[Start Rows]
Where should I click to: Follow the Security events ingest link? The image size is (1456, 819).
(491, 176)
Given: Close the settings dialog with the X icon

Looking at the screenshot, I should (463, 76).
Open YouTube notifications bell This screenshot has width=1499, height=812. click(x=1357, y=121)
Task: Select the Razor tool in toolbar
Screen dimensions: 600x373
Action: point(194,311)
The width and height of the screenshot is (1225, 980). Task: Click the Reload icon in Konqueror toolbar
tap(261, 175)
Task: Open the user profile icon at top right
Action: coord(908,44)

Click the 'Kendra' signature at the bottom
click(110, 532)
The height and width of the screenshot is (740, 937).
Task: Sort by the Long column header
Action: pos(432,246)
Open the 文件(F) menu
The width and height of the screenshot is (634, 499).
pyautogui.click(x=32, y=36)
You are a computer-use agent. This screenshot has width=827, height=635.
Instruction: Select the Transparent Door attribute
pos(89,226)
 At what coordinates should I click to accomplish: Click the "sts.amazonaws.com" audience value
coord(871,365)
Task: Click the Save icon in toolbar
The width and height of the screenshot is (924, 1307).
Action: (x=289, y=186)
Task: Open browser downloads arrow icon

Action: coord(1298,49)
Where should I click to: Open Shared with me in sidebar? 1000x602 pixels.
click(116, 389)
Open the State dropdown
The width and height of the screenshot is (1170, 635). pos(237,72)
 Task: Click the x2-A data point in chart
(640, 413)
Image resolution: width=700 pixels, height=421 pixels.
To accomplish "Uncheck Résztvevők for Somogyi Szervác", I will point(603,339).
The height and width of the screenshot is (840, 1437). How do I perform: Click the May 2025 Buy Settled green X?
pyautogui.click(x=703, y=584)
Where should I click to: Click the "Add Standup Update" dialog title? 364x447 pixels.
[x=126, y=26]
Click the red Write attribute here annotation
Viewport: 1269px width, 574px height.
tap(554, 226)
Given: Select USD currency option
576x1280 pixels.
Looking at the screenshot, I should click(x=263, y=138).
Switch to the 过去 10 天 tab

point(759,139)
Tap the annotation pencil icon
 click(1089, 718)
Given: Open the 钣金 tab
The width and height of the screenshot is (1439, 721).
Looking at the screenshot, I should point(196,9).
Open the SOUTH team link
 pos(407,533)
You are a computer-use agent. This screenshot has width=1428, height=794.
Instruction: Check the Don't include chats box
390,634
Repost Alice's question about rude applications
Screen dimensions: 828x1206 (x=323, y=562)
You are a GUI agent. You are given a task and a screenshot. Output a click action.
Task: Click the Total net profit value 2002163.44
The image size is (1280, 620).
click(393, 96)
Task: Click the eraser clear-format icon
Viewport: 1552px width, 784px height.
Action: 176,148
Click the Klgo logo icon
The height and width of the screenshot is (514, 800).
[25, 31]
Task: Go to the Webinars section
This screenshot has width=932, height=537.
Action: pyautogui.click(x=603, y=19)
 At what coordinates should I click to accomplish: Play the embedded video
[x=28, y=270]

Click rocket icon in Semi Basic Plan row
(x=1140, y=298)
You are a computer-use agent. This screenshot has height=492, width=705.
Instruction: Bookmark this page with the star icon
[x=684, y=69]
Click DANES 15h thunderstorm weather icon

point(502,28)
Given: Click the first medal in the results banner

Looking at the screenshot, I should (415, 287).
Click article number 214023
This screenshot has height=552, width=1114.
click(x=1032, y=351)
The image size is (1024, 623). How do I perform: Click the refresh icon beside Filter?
[End Rows]
**Objective:** Please copy out all of the material above line for line, without changing anything.

**Expected output:**
Where should I click to: Follow the Security events ingest link? The image size is (1456, 819).
(491, 176)
Given: Close the settings dialog with the X icon

Looking at the screenshot, I should (463, 76).
Open YouTube notifications bell This screenshot has width=1499, height=812. click(x=1357, y=121)
Task: Select the Razor tool in toolbar
Screen dimensions: 600x373
Action: point(194,311)
The width and height of the screenshot is (1225, 980). Task: Click the Reload icon in Konqueror toolbar
tap(261, 175)
Task: Open the user profile icon at top right
Action: coord(908,44)

Click the 'Kendra' signature at the bottom
click(110, 532)
The height and width of the screenshot is (740, 937).
Task: Sort by the Long column header
Action: pos(432,246)
Open the 文件(F) menu
The width and height of the screenshot is (634, 499).
pyautogui.click(x=32, y=36)
You are a computer-use agent. This screenshot has width=827, height=635.
Instruction: Select the Transparent Door attribute
pos(89,226)
 At what coordinates should I click to accomplish: Click the "sts.amazonaws.com" audience value
coord(871,365)
Task: Click the Save icon in toolbar
The width and height of the screenshot is (924, 1307).
Action: (x=289, y=186)
Task: Open browser downloads arrow icon

Action: coord(1298,49)
Where should I click to: Open Shared with me in sidebar? 1000x602 pixels.
click(116, 389)
Open the State dropdown
The width and height of the screenshot is (1170, 635). pos(237,72)
 Task: Click the x2-A data point in chart
(640, 413)
Image resolution: width=700 pixels, height=421 pixels.
To accomplish "Uncheck Résztvevők for Somogyi Szervác", I will point(603,339).
The height and width of the screenshot is (840, 1437). How do I perform: Click the May 2025 Buy Settled green X?
pyautogui.click(x=703, y=584)
Where should I click to: Click the "Add Standup Update" dialog title? 364x447 pixels.
[x=126, y=26]
Click the red Write attribute here annotation
Viewport: 1269px width, 574px height.
tap(554, 226)
Given: Select USD currency option
576x1280 pixels.
Looking at the screenshot, I should click(x=263, y=138).
Switch to the 过去 10 天 tab

point(759,139)
Tap the annotation pencil icon
 click(1089, 718)
Given: Open the 钣金 tab
The width and height of the screenshot is (1439, 721).
Looking at the screenshot, I should point(196,9).
Open the SOUTH team link
 pos(407,533)
You are a computer-use agent. This screenshot has width=1428, height=794.
Instruction: Check the Don't include chats box
390,634
Repost Alice's question about rude applications
Screen dimensions: 828x1206 (x=323, y=562)
You are a GUI agent. You are given a task and a screenshot. Output a click action.
Task: Click the Total net profit value 2002163.44
The image size is (1280, 620).
click(393, 96)
Task: Click the eraser clear-format icon
Viewport: 1552px width, 784px height.
Action: 176,148
Click the Klgo logo icon
The height and width of the screenshot is (514, 800).
[25, 31]
Task: Go to the Webinars section
This screenshot has width=932, height=537.
Action: pyautogui.click(x=603, y=19)
 At what coordinates should I click to accomplish: Play the embedded video
[x=28, y=270]

Click rocket icon in Semi Basic Plan row
(x=1140, y=298)
You are a computer-use agent. This screenshot has height=492, width=705.
Instruction: Bookmark this page with the star icon
[x=684, y=69]
Click DANES 15h thunderstorm weather icon

point(502,28)
Given: Click the first medal in the results banner

Looking at the screenshot, I should (415, 287).
Click article number 214023
This screenshot has height=552, width=1114.
click(x=1032, y=351)
The image size is (1024, 623). How do I perform: Click the refresh icon beside Filter?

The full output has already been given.